In eukaryotic cells, the majority of mitochondrial proteins are nuclearly encoded and synthesized in the cytosol. Mitochondrial proteins are targeted to mitochondria via their targeting signals which guide them to specific compartments; outer membrane (OM), intermembrane space (IMS), inner membrane(IM), or matrix. AAA-ATPases(ATP Associated with diverse cellular Activities) are known to be involved in membrane protein degradation and biogenesis. Mitochondria carry two AAA proteases, enzymatic sites of which are in opposite side of the IM; iAAA protease in the IMS and mAAA protease in the matrix. These two AAA proteases are integral membrane proteins themselves in the IM. It has been reported that the transmembrane(TM) domains of mAAA protease is required for integral membrane protein degradation, suggesting that membrane dislocation is essential for degradation as the catalytic domain of mAAA protease is exposed to the matrix side. However, how the mAAA protease recognizes and dislocates integral membrane protein remains unknown. Besides, it is also reported that the activity of mAAA protease is accelerated in cells lacking Prohibitin, a highly conserved protein complex in eukaryotes. This study aims to elucidate the role of TM domains of mAAA protease on the membrane protein recognition and dislocation.
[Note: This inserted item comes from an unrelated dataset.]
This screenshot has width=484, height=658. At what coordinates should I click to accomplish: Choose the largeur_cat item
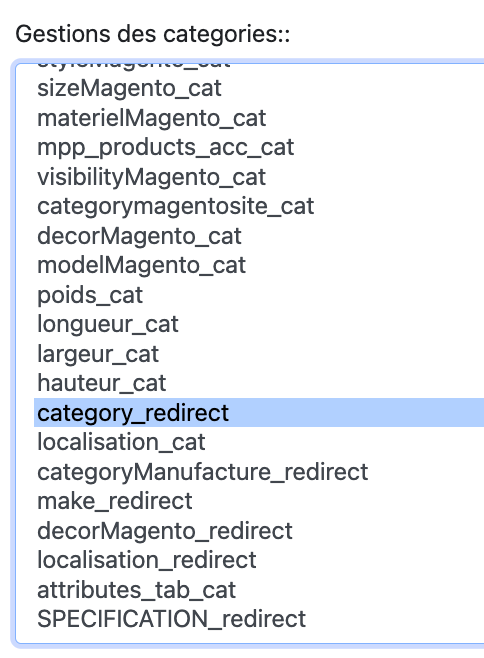(259, 354)
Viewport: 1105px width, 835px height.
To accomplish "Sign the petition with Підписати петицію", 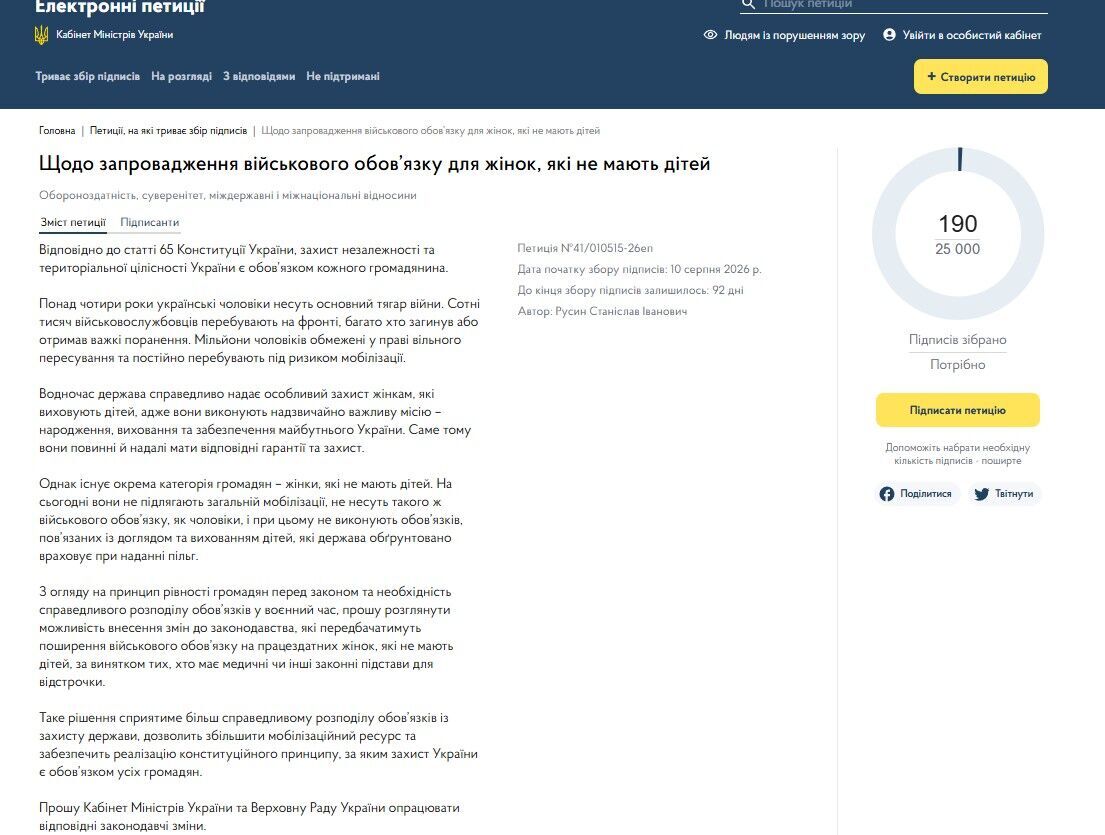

By replacing the TM domains of Yta10 and Yta12, which are homologous subunits of mAAA protease with foreign TM segments, it is observed that when the 2nd TM of mAAA protease subunits are replaced, substrate dislocation is reduced. This suggests that the 2nd TM of mAAA proteases is critical in membrane protein dislocation. We also observed that when Prohibitin is absent, substrate dislocation is increased, implying the involvement of Prohibitin complex in dislocation activity of mAAA, and further investigation is underway.